— begin Source data —

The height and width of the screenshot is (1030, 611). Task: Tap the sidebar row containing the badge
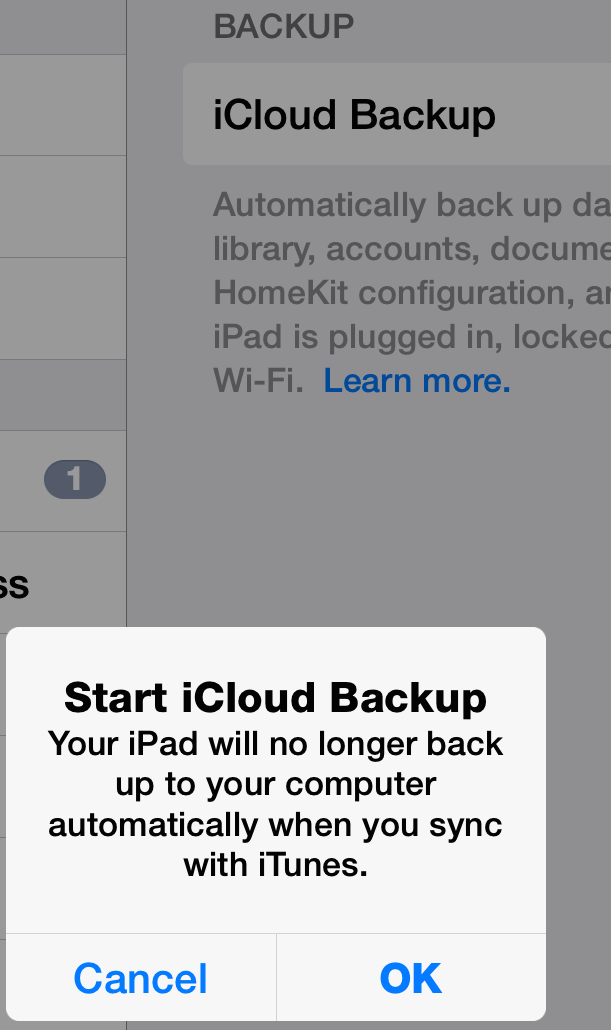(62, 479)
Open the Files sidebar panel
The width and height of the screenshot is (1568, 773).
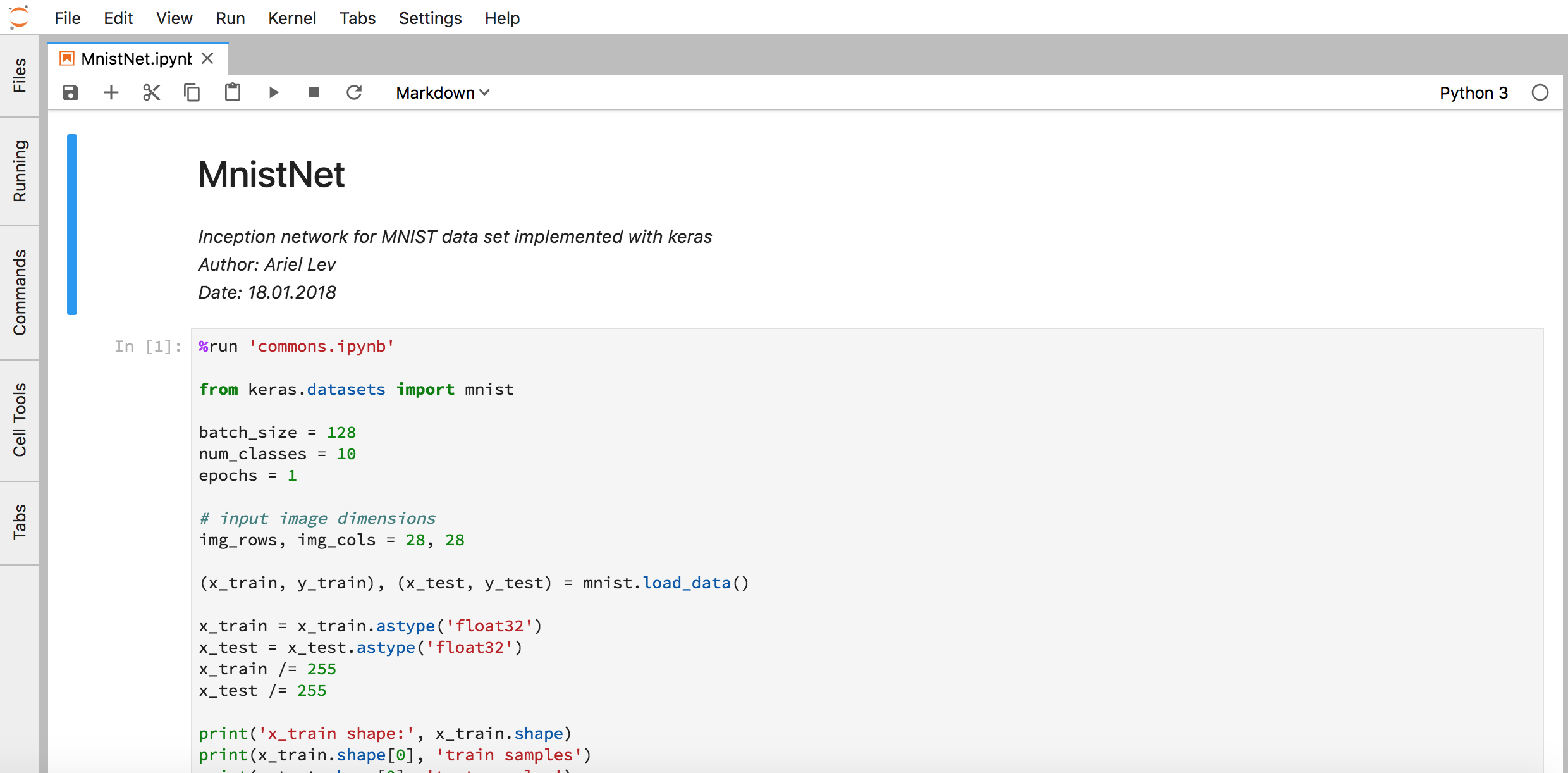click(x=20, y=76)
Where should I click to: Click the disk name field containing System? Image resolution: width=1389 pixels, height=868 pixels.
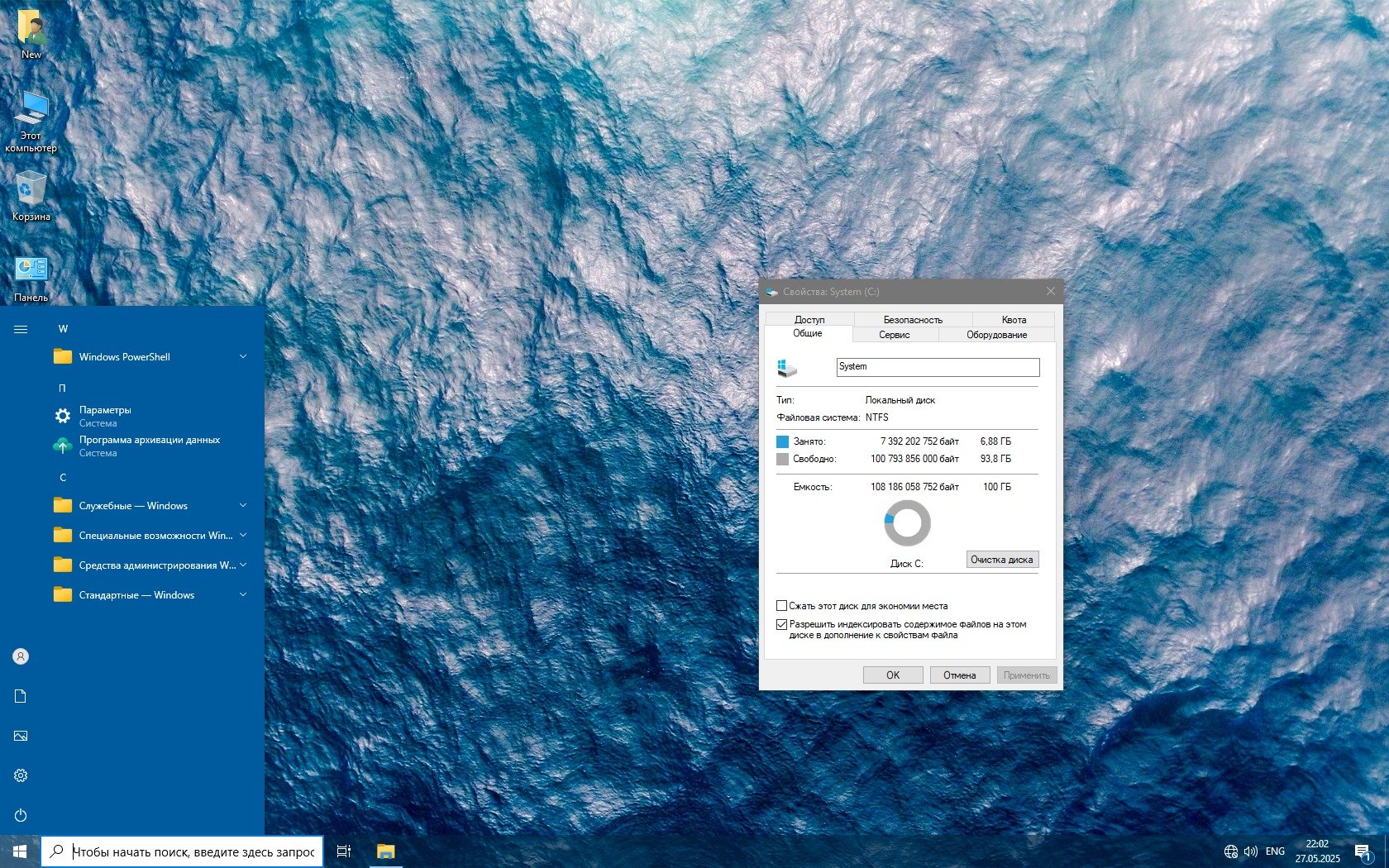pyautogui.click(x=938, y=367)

— end Source data —

Exercise brief
Please identify each line of the listing above that contains the string "sidebar", with case counting, and copy those lines.

Correct response
The height and width of the screenshot is (1030, 611). Task: Tap the sidebar row containing the badge
Open the Files sidebar panel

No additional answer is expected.